Li Zutan, Fang Jingya, Wang Shining, Zhang Liangyun, Chen Yuanyuan, Pian Cong
College of Agriculture, Nanjing Agricultural University, Nanjing, Jiangsu, China.
Department of Mathematics, College of Science, Nanjing Agricultural University, China.
Brief Bioinform. 2022 Mar 10;23(2). doi: 10.1093/bib/bbac037.
Protein lysine crotonylation (Kcr) is an important type of posttranslational modification that is associated with a wide range of biological processes. The identification of Kcr sites is critical to better understanding their functional mechanisms. However, the existing experimental techniques for detecting Kcr sites are cost-ineffective, to a great need for new computational methods to address this problem. We here describe Adapt-Kcr, an advanced deep learning model that utilizes adaptive embedding and is based on a convolutional neural network together with a bidirectional long short-term memory network and attention architecture. On the independent testing set, Adapt-Kcr outperformed the current state-of-the-art Kcr prediction model, with an improvement of 3.2% in accuracy and 1.9% in the area under the receiver operating characteristic curve. Compared to other Kcr models, Adapt-Kcr additionally had a more robust ability to distinguish between crotonylation and other lysine modifications. Another model (Adapt-ST) was trained to predict phosphorylation sites in SARS-CoV-2, and outperformed the equivalent state-of-the-art phosphorylation site prediction model. These results indicate that self-adaptive embedding features perform better than handcrafted features in capturing discriminative information; when used in attention architecture, this could be an effective way of identifying protein Kcr sites. Together, our Adapt framework (including learning embedding features and attention architecture) has a strong potential for prediction of other protein posttranslational modification sites.

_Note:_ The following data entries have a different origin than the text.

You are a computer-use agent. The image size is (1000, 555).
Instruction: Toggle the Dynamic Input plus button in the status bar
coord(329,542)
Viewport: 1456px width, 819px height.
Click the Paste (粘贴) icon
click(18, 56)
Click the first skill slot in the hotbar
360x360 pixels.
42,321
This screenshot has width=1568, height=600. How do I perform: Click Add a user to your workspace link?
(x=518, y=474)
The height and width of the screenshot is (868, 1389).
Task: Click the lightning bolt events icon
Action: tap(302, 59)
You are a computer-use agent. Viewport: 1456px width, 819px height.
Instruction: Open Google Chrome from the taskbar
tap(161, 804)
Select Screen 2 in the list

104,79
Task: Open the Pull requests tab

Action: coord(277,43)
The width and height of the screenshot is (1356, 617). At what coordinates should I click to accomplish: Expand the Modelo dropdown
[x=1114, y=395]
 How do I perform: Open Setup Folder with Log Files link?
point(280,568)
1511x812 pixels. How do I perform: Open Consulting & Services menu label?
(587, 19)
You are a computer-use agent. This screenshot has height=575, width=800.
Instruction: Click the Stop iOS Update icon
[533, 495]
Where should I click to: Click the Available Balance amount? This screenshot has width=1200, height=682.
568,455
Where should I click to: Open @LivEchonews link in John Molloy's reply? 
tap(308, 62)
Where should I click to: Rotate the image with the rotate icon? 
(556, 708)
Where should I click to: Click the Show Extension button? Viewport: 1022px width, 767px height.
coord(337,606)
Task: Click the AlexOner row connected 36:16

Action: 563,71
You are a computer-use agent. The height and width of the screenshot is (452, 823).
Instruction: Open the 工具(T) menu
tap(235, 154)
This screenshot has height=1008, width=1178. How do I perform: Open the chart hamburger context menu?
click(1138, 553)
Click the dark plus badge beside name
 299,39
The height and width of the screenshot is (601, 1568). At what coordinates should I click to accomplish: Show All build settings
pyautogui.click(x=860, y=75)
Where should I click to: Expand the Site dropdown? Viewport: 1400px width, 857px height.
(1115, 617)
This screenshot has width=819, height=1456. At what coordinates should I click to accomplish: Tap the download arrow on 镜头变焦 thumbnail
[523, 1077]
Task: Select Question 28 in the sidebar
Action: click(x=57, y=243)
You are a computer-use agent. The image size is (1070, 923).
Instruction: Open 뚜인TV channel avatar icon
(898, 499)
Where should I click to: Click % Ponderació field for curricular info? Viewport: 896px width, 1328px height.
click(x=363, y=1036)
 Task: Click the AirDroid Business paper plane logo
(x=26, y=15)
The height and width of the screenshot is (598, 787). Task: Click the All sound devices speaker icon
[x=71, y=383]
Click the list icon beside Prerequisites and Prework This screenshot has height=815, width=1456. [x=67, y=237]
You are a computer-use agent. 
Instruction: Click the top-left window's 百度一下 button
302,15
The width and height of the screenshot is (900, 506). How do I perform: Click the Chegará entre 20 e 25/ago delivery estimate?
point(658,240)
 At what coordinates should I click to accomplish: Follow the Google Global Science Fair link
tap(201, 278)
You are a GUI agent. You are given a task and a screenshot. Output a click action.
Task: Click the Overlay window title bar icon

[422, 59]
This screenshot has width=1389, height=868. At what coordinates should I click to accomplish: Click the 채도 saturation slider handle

蛋白质赖氨酸巴豆酰化(Kcr)是一种重要的翻译后修饰类型,与广泛的生物学过程相关。Kcr位点的识别对于更好地理解其功能机制至关重要。然而,现有的检测Kcr位点的实验技术成本效益不高,因此迫切需要新的计算方法来解决这一问题。我们在此描述了Adapt-Kcr,这是一种先进的深度学习模型,它利用自适应嵌入,基于卷积神经网络以及双向长短期记忆网络和注意力架构。在独立测试集上,Adapt-Kcr的表现优于当前最先进的Kcr预测模型,准确率提高了3.2%,受试者工作特征曲线下面积提高了1.9%。与其他Kcr模型相比,Adapt-Kcr在区分巴豆酰化和其他赖氨酸修饰方面具有更强的能力。另一个模型(Adapt-ST)经过训练用于预测SARS-CoV-2中的磷酸化位点,其表现优于同等的最先进磷酸化位点预测模型。这些结果表明,自适应嵌入特征在捕获判别信息方面比手工特征表现更好;当用于注意力架构时,这可能是识别蛋白质Kcr位点的有效方法。总之,我们的Adapt框架(包括学习嵌入特征和注意力架构)在预测其他蛋白质翻译后修饰位点方面具有强大的潜力。